Exercise details:
Starting from the line containing "Viewport: 1319px width, 1190px height.", write out the rest of the entries exactly, through the final line, including nothing else.

Pixel coordinate grounding data:

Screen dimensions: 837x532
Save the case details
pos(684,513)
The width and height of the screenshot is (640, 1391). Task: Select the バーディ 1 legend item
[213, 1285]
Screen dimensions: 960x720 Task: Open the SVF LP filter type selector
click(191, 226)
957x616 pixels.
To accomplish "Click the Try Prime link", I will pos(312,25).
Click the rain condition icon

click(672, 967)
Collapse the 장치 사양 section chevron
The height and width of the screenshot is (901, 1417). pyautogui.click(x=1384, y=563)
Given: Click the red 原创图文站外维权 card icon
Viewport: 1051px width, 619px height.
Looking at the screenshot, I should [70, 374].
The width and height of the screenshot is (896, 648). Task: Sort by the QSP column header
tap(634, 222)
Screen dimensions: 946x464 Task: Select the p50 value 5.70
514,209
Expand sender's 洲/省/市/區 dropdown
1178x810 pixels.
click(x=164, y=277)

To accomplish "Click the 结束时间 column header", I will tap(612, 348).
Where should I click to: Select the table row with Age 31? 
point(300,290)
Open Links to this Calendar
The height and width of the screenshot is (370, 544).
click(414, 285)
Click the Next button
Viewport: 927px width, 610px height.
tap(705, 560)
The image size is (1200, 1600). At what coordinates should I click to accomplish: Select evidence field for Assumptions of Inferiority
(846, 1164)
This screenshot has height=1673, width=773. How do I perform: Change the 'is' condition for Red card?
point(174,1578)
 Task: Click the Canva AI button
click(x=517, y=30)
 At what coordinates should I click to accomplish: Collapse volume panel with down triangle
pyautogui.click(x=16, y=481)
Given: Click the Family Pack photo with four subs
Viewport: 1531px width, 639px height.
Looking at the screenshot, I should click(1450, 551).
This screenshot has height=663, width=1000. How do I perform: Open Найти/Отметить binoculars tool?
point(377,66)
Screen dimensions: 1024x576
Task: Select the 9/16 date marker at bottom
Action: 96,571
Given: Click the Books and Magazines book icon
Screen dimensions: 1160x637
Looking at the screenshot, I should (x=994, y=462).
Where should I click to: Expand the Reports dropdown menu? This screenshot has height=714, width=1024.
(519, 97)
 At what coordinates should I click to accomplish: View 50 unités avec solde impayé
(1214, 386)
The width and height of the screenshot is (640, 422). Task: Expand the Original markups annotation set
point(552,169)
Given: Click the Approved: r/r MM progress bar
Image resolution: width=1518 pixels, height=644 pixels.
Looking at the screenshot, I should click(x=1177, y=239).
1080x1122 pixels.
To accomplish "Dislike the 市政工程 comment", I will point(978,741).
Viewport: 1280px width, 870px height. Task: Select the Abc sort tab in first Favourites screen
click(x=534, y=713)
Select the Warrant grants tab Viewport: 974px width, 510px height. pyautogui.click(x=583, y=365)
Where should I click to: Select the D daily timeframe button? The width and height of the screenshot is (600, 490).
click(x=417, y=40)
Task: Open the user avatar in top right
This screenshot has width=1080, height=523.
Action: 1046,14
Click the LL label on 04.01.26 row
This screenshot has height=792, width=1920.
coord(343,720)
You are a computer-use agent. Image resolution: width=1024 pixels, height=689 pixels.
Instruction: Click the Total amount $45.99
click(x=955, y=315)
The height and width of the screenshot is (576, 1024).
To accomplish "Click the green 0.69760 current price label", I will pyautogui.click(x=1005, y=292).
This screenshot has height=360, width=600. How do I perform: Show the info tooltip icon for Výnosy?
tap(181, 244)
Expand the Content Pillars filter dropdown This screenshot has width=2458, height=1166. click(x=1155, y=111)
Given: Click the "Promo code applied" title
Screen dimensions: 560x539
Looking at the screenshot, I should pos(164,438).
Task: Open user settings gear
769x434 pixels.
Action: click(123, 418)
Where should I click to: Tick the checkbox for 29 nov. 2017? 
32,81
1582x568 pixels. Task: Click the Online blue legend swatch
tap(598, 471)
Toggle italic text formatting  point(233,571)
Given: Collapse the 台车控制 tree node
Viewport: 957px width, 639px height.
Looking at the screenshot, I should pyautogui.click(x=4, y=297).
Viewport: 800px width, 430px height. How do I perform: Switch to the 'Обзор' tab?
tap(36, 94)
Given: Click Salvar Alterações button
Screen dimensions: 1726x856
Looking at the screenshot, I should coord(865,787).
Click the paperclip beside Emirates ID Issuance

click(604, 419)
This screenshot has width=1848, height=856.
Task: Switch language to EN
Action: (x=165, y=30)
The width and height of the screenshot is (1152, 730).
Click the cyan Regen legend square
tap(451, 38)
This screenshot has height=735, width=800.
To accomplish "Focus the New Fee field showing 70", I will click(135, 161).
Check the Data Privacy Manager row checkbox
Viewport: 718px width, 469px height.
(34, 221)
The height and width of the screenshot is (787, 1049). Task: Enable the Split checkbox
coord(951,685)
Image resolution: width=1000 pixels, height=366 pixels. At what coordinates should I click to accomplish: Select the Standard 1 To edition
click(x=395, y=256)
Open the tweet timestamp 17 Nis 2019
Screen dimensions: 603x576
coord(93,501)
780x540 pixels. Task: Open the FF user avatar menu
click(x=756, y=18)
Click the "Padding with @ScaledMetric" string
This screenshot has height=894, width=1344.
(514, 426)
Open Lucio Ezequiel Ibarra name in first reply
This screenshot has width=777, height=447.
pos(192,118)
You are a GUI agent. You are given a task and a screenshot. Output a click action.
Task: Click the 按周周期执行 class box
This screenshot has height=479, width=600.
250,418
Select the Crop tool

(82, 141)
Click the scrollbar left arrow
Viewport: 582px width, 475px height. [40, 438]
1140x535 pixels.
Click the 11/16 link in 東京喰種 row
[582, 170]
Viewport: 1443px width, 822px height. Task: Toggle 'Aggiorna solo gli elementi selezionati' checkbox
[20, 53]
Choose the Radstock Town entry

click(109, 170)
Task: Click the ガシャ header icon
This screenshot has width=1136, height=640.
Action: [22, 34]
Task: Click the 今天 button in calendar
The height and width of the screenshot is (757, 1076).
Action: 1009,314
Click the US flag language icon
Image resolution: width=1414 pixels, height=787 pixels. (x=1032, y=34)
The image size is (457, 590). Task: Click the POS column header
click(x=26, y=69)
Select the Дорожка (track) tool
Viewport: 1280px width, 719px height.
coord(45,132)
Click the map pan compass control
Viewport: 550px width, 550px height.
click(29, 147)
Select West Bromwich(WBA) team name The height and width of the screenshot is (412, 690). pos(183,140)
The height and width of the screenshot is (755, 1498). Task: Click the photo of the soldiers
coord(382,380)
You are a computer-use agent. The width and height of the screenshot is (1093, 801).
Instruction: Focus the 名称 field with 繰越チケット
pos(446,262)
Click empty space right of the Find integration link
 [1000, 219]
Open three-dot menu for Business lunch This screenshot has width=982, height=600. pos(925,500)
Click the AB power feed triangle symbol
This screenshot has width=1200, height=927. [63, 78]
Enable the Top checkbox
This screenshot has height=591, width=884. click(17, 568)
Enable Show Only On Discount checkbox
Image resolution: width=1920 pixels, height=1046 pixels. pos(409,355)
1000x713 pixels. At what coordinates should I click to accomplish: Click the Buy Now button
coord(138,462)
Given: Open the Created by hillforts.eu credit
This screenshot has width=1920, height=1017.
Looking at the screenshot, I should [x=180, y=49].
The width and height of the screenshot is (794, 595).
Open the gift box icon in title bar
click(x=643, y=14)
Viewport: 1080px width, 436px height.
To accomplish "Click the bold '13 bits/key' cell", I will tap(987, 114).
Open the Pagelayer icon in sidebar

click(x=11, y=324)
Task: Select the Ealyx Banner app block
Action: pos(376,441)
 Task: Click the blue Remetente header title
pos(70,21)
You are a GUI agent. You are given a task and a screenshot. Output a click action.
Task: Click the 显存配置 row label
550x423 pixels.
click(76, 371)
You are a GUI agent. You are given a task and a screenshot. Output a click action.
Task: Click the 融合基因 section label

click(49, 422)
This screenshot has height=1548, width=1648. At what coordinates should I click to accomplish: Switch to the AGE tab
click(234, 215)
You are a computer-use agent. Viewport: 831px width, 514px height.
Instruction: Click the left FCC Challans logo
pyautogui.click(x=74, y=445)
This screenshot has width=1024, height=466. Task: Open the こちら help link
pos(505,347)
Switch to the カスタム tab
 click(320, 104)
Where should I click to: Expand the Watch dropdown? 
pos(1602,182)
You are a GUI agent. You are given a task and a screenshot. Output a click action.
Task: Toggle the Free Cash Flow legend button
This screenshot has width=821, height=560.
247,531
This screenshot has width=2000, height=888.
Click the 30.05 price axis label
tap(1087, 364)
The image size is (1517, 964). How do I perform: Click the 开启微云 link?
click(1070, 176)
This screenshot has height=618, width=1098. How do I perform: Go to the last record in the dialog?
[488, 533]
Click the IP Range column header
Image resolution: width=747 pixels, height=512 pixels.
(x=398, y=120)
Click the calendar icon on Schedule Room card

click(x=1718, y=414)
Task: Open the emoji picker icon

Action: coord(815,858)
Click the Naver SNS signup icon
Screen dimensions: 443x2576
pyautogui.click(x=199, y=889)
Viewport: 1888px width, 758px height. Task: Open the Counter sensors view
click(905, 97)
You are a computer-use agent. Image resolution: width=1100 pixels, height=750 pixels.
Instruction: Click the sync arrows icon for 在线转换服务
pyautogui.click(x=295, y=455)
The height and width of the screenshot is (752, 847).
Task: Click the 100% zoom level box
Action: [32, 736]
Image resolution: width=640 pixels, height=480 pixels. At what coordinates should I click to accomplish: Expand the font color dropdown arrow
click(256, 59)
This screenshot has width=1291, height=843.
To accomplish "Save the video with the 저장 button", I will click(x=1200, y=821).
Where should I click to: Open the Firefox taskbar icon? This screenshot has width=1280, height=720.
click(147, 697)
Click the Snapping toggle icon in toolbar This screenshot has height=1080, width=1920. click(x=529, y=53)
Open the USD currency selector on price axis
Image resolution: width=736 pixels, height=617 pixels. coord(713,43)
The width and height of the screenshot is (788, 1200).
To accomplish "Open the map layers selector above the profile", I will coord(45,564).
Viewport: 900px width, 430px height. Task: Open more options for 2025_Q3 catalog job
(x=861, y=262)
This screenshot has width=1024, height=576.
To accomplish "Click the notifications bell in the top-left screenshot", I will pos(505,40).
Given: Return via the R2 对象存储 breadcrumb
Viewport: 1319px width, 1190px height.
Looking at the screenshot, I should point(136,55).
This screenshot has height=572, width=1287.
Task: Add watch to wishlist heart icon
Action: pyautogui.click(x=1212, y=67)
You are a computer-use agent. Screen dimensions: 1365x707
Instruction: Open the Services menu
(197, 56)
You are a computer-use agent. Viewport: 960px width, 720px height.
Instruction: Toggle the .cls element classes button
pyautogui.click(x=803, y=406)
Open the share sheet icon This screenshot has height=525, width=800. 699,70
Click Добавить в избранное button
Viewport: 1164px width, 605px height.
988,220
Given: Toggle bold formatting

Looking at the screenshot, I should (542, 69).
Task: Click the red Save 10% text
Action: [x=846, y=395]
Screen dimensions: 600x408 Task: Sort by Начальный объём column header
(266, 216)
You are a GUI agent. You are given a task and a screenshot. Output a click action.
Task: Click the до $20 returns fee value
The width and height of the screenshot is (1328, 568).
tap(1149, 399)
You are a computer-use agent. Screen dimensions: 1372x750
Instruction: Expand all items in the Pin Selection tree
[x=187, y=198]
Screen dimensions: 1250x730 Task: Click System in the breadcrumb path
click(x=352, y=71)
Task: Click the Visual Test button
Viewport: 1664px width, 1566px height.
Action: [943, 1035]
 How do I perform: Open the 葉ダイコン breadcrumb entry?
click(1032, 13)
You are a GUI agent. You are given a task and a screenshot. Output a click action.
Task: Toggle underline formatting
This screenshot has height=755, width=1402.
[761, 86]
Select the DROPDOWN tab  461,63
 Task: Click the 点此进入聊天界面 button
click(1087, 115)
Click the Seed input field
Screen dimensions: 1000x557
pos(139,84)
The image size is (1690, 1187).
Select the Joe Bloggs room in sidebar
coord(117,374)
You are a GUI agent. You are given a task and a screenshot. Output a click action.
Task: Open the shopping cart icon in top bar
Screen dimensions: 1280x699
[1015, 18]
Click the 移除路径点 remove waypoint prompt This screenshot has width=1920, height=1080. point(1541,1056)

Task solution:
Viewport: 1319px width, 1190px height.
Looking at the screenshot, I should point(136,55).
This screenshot has height=572, width=1287.
Task: Add watch to wishlist heart icon
Action: pyautogui.click(x=1212, y=67)
You are a computer-use agent. Screen dimensions: 1365x707
Instruction: Open the Services menu
(197, 56)
You are a computer-use agent. Viewport: 960px width, 720px height.
Instruction: Toggle the .cls element classes button
pyautogui.click(x=803, y=406)
Open the share sheet icon This screenshot has height=525, width=800. 699,70
Click Добавить в избранное button
Viewport: 1164px width, 605px height.
988,220
Given: Toggle bold formatting

Looking at the screenshot, I should (542, 69).
Task: Click the red Save 10% text
Action: [x=846, y=395]
Screen dimensions: 600x408 Task: Sort by Начальный объём column header
(266, 216)
You are a GUI agent. You are given a task and a screenshot. Output a click action.
Task: Click the до $20 returns fee value
The width and height of the screenshot is (1328, 568).
tap(1149, 399)
You are a computer-use agent. Screen dimensions: 1372x750
Instruction: Expand all items in the Pin Selection tree
[x=187, y=198]
Screen dimensions: 1250x730 Task: Click System in the breadcrumb path
click(x=352, y=71)
Task: Click the Visual Test button
Viewport: 1664px width, 1566px height.
Action: [943, 1035]
 How do I perform: Open the 葉ダイコン breadcrumb entry?
click(1032, 13)
You are a GUI agent. You are given a task and a screenshot. Output a click action.
Task: Toggle underline formatting
This screenshot has height=755, width=1402.
[761, 86]
Select the DROPDOWN tab  461,63
 Task: Click the 点此进入聊天界面 button
click(1087, 115)
Click the Seed input field
Screen dimensions: 1000x557
pos(139,84)
The image size is (1690, 1187).
Select the Joe Bloggs room in sidebar
coord(117,374)
You are a GUI agent. You are given a task and a screenshot. Output a click action.
Task: Open the shopping cart icon in top bar
Screen dimensions: 1280x699
[1015, 18]
Click the 移除路径点 remove waypoint prompt This screenshot has width=1920, height=1080. point(1541,1056)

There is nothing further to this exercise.